> GEGEBENER TEXT
:::

Am nächsten Tag kamen immer mehr Nachrichten über das Wasser. Einige Ortsteile waren schon überflutet und es wurde dringend Hilfe benötigt. Ich schickte also meinen starken, hilfsbereiten Sohn auf den Marktplatz, wo er mit Freunden und vielen anderen Freiwilligen Sand in Sandsäcke füllte. RTL und sogar ein Korrespondent der New York Times waren zugegen und berichteten unter anderem auch von dieser Hilfsaktion. Ein Foto von einer vollgelaufenen Kiesgrube, in der man Häuser, Autos und Teile der Autobahn sah, war viral gegangen. Mein Sohn war abends in den Nachrichten und ich, an der das ganze Leben nur noch vorbeischwamm, war trotz der schlimmen Ereignisse, stolz auf ihren zupackenden Sohn.

:::

> VORLIEGENDE ZEILEN

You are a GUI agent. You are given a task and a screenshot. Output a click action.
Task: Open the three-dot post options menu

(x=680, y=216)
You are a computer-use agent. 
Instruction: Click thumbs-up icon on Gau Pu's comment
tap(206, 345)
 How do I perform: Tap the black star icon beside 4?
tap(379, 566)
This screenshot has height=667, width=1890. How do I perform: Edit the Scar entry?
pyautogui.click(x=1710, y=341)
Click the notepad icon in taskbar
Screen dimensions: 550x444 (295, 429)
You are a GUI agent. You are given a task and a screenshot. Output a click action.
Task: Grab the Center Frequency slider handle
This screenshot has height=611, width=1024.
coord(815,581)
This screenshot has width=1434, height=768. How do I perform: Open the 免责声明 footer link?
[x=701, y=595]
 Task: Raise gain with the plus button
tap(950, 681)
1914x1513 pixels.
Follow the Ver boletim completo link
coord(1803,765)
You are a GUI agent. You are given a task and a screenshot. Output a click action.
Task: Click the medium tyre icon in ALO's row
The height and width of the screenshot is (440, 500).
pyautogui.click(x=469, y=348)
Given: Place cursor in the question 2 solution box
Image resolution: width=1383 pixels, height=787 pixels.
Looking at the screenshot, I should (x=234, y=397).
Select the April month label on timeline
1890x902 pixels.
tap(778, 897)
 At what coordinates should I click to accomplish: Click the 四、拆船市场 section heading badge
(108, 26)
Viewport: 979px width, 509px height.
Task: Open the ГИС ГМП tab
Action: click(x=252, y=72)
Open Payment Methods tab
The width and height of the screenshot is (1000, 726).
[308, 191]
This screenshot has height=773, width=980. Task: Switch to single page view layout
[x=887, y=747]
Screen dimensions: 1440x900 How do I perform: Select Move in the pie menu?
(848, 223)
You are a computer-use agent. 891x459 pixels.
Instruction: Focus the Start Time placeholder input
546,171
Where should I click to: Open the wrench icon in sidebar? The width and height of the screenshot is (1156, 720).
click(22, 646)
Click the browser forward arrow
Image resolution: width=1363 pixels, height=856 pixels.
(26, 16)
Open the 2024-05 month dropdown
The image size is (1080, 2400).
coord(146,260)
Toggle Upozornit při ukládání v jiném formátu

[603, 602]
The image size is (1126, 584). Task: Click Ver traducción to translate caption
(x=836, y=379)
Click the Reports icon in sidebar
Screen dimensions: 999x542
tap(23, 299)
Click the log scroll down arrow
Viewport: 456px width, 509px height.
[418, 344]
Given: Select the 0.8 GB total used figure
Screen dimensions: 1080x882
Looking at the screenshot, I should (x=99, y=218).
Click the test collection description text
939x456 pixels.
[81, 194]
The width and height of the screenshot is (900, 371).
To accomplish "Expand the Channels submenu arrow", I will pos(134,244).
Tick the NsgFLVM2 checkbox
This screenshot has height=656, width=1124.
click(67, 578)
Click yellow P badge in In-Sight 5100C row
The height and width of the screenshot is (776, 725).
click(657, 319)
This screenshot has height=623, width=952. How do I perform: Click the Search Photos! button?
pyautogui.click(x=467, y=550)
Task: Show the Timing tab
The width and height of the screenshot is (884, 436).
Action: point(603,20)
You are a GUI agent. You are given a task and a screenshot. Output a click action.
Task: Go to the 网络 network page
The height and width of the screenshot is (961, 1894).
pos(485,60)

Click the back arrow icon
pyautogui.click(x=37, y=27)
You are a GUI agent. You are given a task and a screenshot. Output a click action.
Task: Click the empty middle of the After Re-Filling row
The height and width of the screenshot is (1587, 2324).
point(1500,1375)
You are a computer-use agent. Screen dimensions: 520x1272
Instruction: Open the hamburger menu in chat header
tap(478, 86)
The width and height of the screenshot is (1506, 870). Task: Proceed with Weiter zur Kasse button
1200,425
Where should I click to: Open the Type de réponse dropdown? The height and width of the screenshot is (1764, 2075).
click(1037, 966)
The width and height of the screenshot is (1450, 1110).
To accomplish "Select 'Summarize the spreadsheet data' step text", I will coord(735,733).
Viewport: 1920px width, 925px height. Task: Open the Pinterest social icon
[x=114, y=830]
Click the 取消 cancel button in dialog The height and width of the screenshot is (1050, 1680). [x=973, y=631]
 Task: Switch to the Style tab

:::

Schreibe den gesamten Text über das Hochwasser wortgetreu ab. Die Zeilen werden hier nicht gebraucht.

> DEINE LÖSUNG
Am nächsten Tag kamen immer mehr Nachrichten über das Wasser. Einige Ortsteile waren schon überflutet und es wurde dringend Hilfe benötigt. Ich schickte also meinen starken, hilfsbereiten Sohn auf den Marktplatz, wo er mit Freunden und vielen anderen Freiwilligen Sand in Sandsäcke füllte. RTL und sogar ein Korrespondent der New York Times waren zugegen und berichteten unter anderem auch von dieser Hilfsaktion. Ein Foto von einer vollgelaufenen Kiesgrube, in der man Häuser, Autos und Teile der Autobahn sah, war viral gegangen. Mein Sohn war abends in den Nachrichten und ich, an der das ganze Leben nur noch vorbeischwamm, war trotz der schlimmen Ereignisse, stolz auf ihren zupackenden Sohn.